*** Materials provided Section Begins ***

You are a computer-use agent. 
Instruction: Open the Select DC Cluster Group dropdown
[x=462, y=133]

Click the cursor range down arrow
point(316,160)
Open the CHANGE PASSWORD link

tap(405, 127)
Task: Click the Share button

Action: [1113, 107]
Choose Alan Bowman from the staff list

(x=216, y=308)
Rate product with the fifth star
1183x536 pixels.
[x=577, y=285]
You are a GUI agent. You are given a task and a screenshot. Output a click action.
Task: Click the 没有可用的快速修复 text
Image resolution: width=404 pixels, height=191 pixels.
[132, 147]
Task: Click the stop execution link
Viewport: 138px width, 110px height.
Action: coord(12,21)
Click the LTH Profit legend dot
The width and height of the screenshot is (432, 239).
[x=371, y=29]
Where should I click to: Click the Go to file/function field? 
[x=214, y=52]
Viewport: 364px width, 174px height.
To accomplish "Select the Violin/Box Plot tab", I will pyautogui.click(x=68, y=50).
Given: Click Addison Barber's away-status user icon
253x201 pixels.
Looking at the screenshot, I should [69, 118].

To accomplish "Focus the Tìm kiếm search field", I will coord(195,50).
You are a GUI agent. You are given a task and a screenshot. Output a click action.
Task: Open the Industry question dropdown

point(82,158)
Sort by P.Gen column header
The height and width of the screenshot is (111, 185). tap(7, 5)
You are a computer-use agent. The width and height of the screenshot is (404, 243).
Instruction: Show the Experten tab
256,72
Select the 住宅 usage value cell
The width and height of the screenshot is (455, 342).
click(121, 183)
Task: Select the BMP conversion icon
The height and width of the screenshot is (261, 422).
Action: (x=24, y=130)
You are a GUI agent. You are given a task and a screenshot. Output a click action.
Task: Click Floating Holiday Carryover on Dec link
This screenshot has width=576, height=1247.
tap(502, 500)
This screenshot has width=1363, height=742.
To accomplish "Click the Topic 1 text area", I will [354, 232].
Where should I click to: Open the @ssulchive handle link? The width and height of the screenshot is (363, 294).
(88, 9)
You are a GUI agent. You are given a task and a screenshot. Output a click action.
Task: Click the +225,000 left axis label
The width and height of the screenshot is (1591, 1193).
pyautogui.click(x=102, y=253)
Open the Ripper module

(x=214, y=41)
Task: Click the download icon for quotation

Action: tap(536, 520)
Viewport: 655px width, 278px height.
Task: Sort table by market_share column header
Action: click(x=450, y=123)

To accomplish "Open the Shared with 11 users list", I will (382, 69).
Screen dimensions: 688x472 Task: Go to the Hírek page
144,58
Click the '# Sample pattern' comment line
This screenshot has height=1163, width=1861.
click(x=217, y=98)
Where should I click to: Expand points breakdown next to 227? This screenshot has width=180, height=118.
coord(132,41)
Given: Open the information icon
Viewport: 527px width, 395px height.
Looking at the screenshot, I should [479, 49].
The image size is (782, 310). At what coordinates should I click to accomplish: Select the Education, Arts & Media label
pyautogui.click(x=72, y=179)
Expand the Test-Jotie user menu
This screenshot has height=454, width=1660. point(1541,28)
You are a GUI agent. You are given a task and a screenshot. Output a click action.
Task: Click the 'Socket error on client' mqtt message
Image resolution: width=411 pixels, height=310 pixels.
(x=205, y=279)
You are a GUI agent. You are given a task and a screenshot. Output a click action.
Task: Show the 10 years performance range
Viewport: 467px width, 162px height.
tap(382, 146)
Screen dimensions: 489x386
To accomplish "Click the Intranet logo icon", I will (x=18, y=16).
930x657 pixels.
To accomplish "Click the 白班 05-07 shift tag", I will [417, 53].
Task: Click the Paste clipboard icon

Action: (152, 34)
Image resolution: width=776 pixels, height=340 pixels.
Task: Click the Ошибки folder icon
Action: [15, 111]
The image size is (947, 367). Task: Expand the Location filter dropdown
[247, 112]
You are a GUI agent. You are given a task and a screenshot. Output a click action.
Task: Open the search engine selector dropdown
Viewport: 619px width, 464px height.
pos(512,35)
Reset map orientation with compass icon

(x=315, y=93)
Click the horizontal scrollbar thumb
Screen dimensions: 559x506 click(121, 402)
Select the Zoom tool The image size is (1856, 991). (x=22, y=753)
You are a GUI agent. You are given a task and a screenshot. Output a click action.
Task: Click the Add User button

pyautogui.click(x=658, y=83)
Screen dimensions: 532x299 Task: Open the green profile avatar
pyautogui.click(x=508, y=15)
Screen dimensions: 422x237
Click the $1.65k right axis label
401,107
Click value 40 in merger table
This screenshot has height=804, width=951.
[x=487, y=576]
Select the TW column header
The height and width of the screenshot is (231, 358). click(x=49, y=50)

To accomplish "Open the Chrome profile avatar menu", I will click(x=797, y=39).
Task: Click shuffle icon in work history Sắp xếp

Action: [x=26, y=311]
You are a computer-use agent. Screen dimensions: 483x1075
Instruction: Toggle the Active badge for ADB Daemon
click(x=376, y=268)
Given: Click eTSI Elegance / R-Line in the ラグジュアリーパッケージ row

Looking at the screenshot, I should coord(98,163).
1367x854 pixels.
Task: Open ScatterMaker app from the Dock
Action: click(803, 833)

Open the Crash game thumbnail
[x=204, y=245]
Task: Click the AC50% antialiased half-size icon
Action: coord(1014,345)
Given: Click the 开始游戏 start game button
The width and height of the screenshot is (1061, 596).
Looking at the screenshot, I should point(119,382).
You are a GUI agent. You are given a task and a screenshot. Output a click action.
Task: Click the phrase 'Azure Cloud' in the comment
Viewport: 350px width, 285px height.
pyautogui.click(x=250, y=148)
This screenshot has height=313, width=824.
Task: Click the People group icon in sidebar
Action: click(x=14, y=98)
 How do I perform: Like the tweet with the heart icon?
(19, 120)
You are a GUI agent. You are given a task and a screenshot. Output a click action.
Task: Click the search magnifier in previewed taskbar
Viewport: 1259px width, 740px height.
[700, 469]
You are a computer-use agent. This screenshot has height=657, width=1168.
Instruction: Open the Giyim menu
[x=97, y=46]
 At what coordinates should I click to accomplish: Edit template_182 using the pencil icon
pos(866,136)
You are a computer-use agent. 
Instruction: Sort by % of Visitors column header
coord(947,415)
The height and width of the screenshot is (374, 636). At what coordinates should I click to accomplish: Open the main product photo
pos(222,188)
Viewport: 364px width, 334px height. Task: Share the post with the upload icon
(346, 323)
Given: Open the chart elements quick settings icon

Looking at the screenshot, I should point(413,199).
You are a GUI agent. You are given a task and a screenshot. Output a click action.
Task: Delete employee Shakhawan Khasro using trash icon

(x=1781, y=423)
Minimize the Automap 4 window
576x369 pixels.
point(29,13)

*** Materials provided Section Ends ***

◆ The task
The string "search" marks the lines to copy; report each of them from the data above.

◆ Your solution
To accomplish "Focus the Tìm kiếm search field", I will coord(195,50).
Task: Open the search engine selector dropdown
Task: Click the search magnifier in previewed taskbar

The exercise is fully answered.